[BEGIN DATA LINES]
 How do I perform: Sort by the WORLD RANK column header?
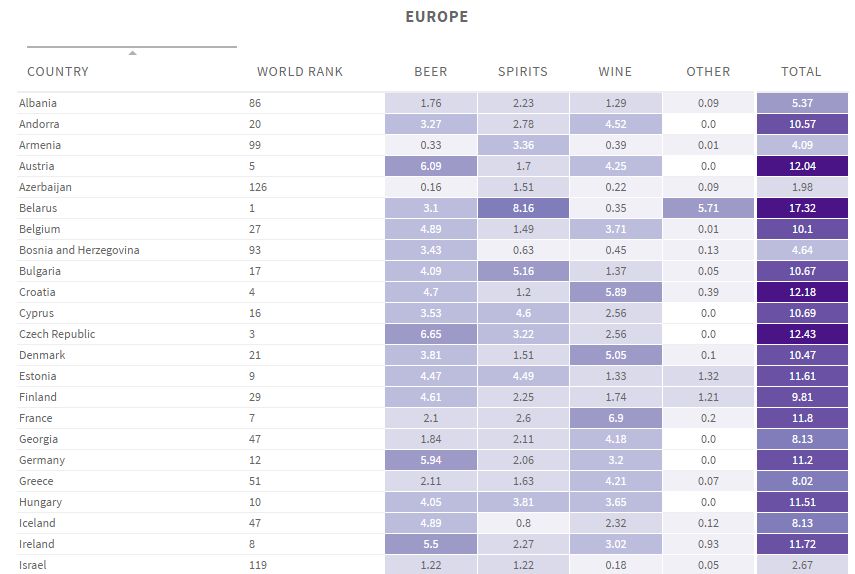[x=300, y=72]
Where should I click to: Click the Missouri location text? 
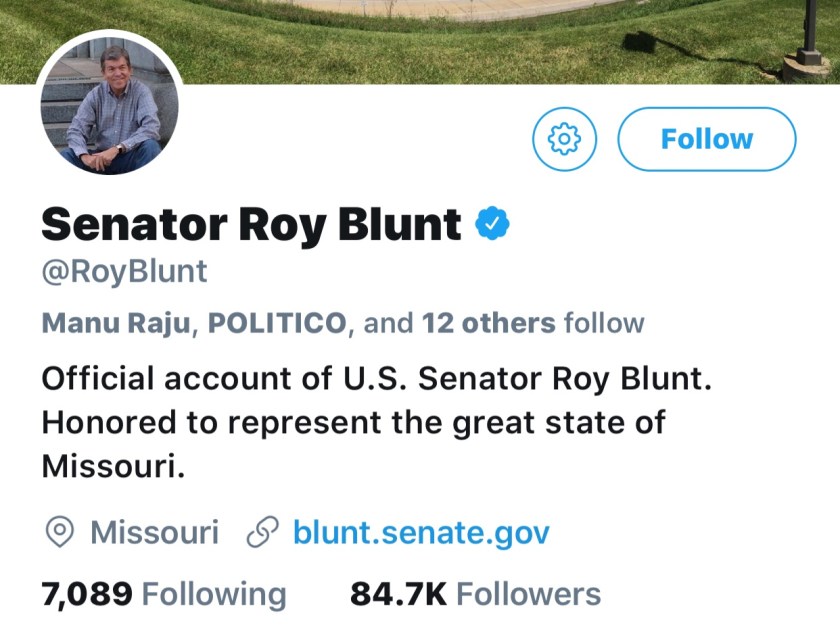point(154,532)
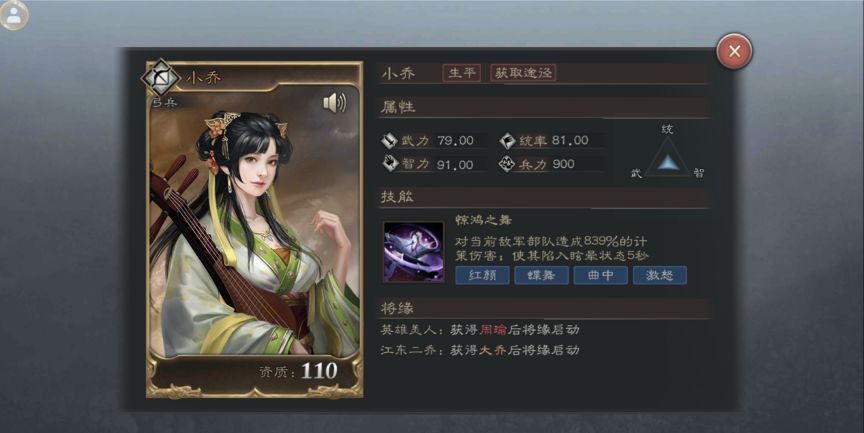Image resolution: width=864 pixels, height=433 pixels.
Task: Tap the 惊鸿之舞 skill icon
Action: [413, 252]
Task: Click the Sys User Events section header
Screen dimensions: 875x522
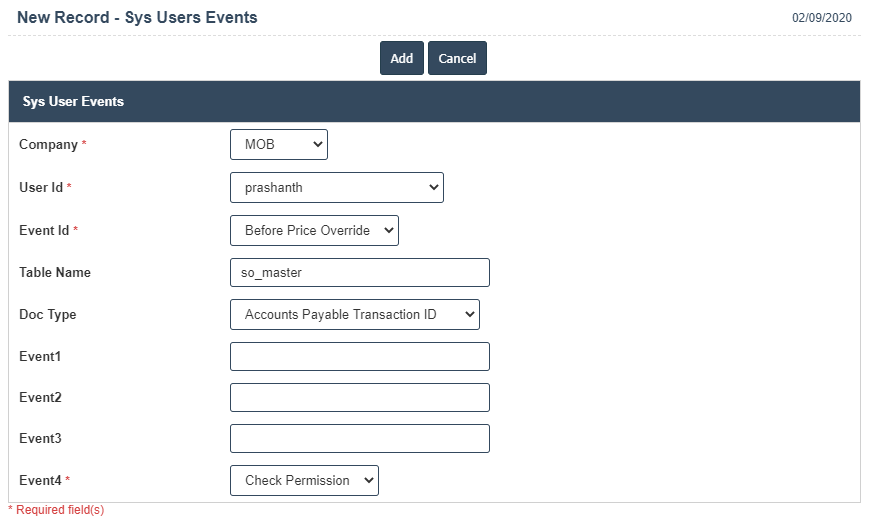Action: pyautogui.click(x=73, y=102)
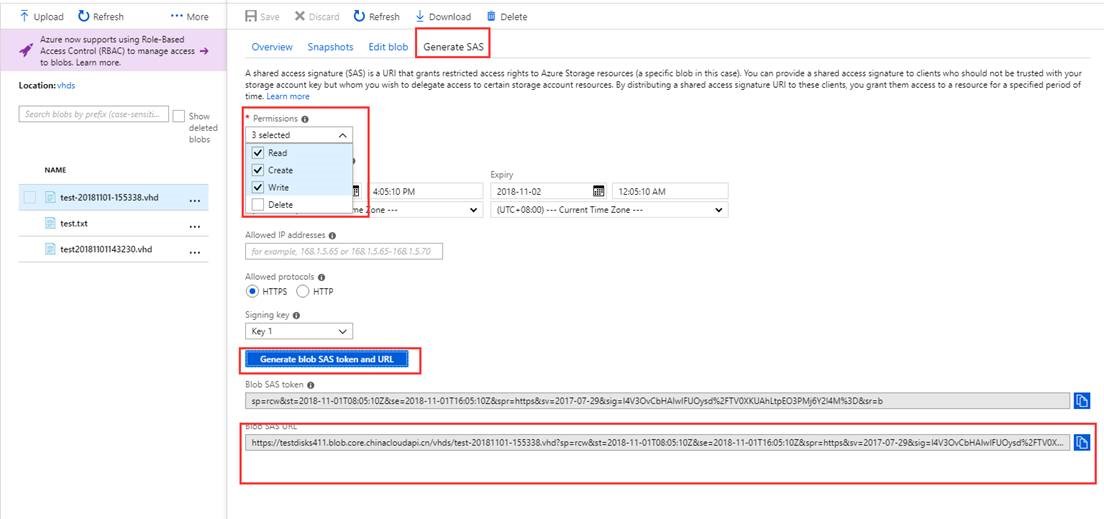Expand the Signing key dropdown
The height and width of the screenshot is (519, 1104).
[x=299, y=331]
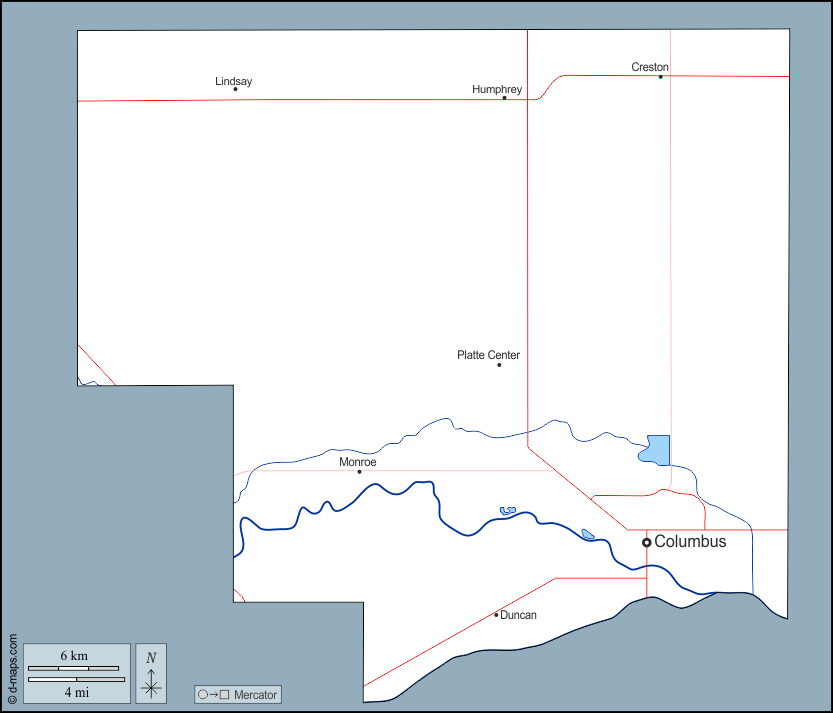Screen dimensions: 833x713
Task: Click the Creston town dot marker
Action: (x=660, y=77)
[END DATA LINES]
Rewrite all of the records above with every "section header" replaced by "panel title" and everything else unchanged. Leave the pictures out of your version.

**EXERCISE RESPONSE:**
 How do I perform: Sort by the WORLD RANK column header?
[x=300, y=72]
Where should I click to: Click the Missouri location text? 
point(154,532)
Image resolution: width=864 pixels, height=433 pixels.
Task: Tap the 惊鸿之舞 skill icon
Action: [413, 252]
Task: Click the Sys User Events panel title
Screen dimensions: 875x522
Action: pyautogui.click(x=73, y=102)
Expand the Signing key dropdown
The height and width of the screenshot is (519, 1104).
[x=299, y=331]
Screen dimensions: 833x713
Task: Click the Creston town dot marker
Action: (x=660, y=77)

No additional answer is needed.